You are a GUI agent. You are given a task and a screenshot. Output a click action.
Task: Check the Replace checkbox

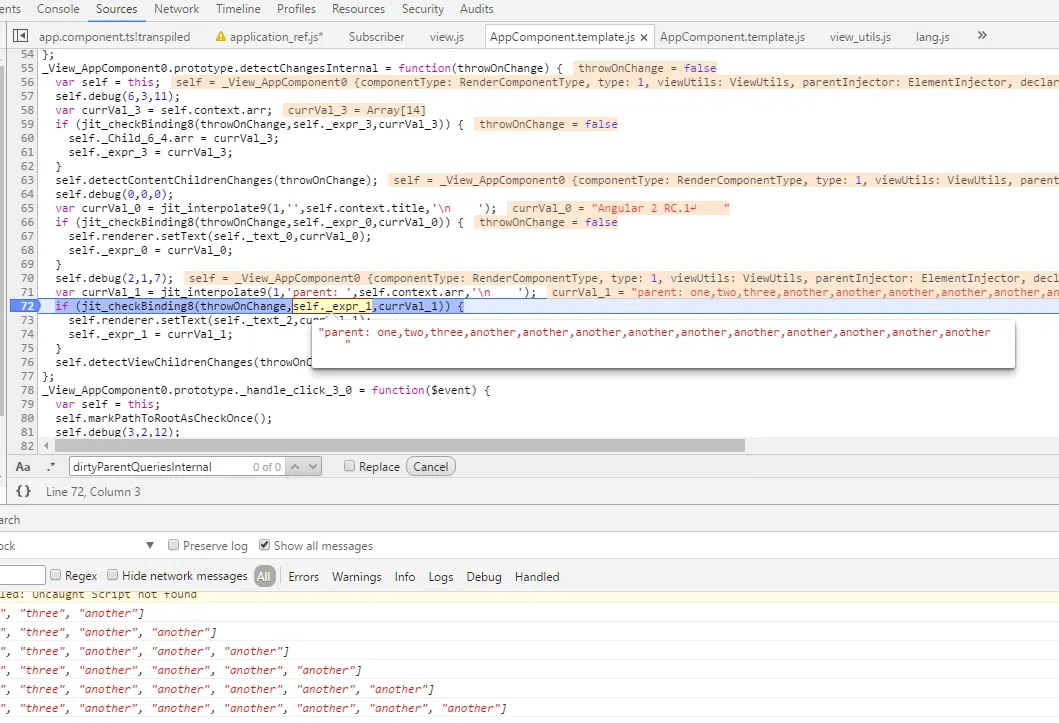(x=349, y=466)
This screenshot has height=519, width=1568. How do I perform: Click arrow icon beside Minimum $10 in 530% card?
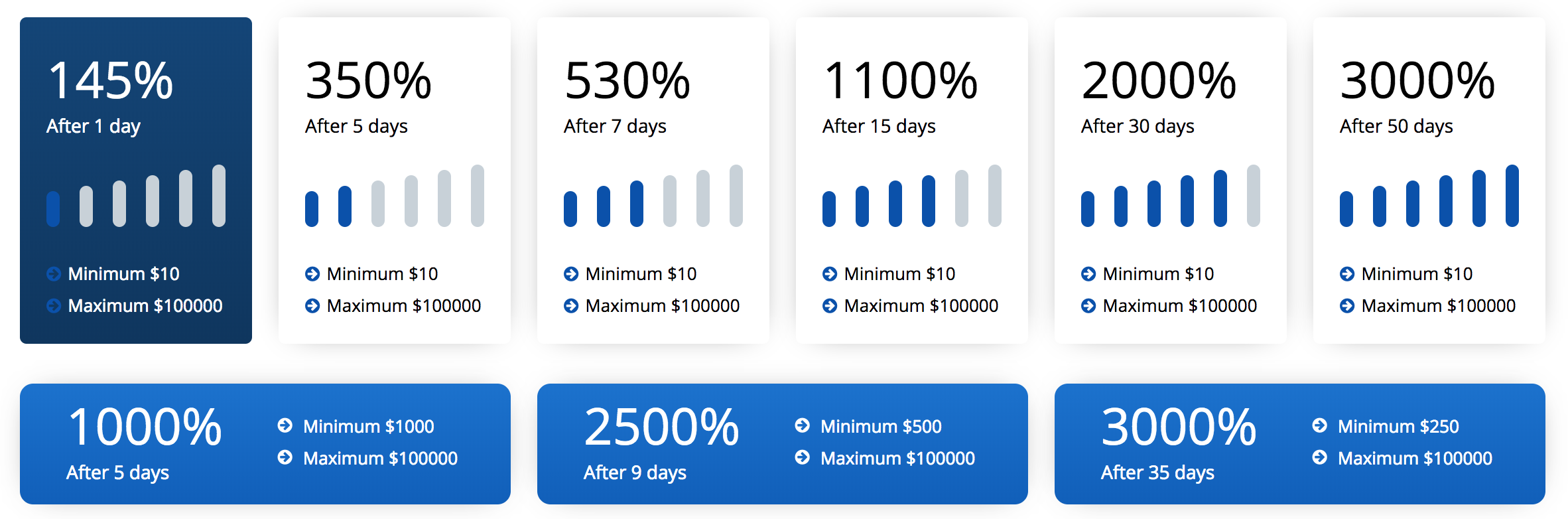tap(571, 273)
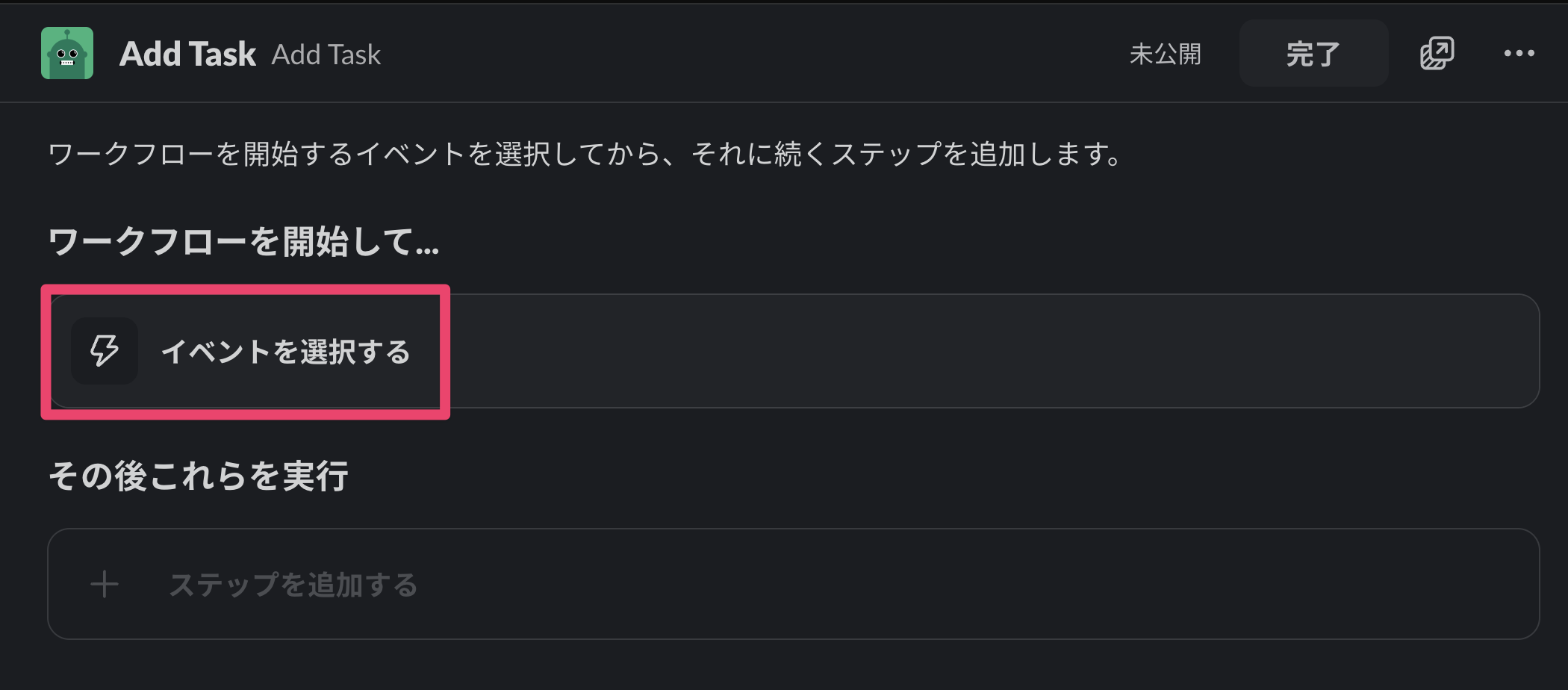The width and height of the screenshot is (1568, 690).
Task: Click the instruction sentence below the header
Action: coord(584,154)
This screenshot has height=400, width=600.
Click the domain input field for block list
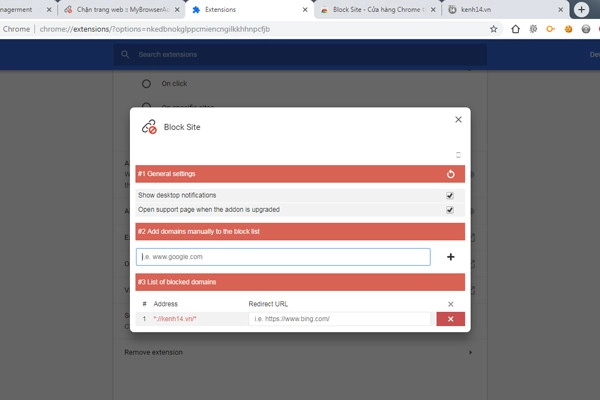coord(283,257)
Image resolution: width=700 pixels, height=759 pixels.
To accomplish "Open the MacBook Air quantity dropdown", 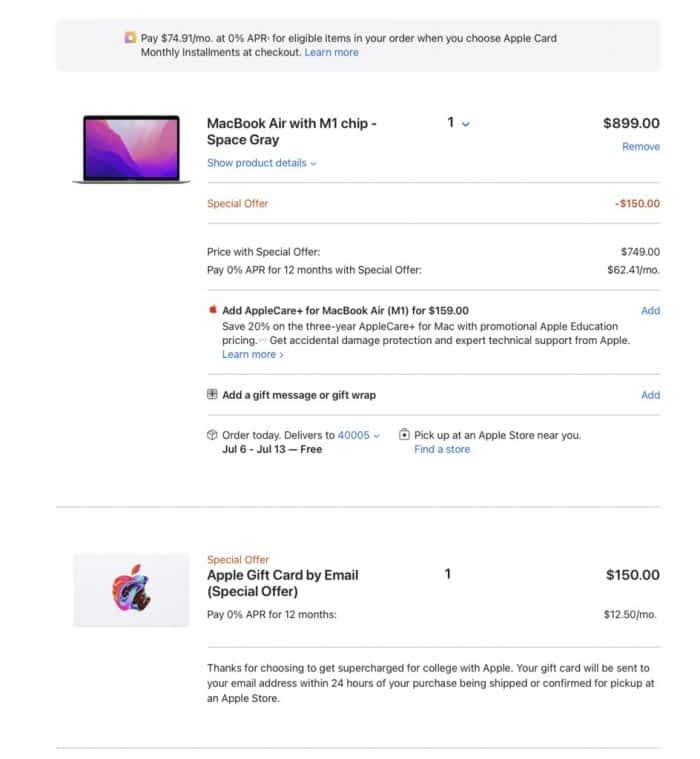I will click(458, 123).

§ §

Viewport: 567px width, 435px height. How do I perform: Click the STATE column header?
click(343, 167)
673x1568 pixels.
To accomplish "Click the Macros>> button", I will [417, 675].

§ §

* _TASK PROMPT_
Using the entries above, write out exactly the lines from the one with "This screenshot has height=519, width=1568." through the one with "This screenshot has height=400, width=600.", ends included. Leave out any pictures.

* _ANSWER SECTION_
This screenshot has height=519, width=1568. How do I perform: Click arrow icon beside Minimum $10 in 530% card?
tap(571, 273)
The width and height of the screenshot is (1568, 690).
Task: Click the instruction sentence below the header
Action: coord(584,154)
This screenshot has height=400, width=600.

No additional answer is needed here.